The majority of Lipski’s collection consists of hand blown glass, bent and twisted around hardware or tools. The exclusive aura of sitting around the country club with a cigar is preserved in Whiskey River No. 28, No. 32 and No. 25; the latter seeming to defy gravity with its optical illusion mid-bottle indentation. The introduction of pliers and clamps is a bit incongruous in No. 57 and No. 50, but the technical execution adds interest and appeal.

"Whiskey River No. 50" by Donald Lipski from "Whiskey River" exhibit at Barbara Davis Gallery.
"Whiskey River No. 50" by Donald Lipski from "Whiskey River" exhibit at Barbara Davis Gallery.

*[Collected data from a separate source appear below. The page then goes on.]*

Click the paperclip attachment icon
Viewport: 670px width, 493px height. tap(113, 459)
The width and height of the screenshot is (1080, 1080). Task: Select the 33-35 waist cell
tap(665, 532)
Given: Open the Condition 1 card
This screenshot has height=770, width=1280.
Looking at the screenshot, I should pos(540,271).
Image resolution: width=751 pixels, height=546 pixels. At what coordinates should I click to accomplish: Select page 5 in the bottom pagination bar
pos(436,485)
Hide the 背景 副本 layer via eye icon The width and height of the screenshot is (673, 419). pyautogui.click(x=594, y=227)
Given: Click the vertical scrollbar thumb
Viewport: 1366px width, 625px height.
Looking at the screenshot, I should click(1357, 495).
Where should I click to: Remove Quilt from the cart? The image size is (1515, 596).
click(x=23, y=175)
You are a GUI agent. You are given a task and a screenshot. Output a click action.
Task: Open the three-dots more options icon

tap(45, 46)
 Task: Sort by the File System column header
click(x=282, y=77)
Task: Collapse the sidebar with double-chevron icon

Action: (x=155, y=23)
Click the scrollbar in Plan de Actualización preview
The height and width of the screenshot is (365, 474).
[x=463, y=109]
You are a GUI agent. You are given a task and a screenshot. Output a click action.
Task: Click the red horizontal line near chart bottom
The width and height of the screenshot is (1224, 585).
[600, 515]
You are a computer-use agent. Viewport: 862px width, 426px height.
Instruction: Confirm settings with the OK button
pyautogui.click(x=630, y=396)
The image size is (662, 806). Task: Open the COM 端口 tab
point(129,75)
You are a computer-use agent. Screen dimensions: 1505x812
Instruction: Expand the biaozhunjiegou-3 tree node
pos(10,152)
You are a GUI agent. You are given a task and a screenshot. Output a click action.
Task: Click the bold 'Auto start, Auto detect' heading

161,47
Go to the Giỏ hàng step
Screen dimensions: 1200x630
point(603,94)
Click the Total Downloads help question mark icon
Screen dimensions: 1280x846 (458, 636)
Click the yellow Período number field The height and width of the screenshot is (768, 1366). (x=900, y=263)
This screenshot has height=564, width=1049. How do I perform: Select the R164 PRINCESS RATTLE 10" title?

Photo courtesy of Barbara Davis Gallery

No. 56, which is bent into an L-shape, doesn’t incorporate any hardware at all. Its simple elegance draws attention to the clean and pure liquid trapped inside, and the challenge of pushing the glass to just below its breaking point. The only bottle with ridges, the oversized No. 58, appears to have been crushed by a heavy stainless steel dowel.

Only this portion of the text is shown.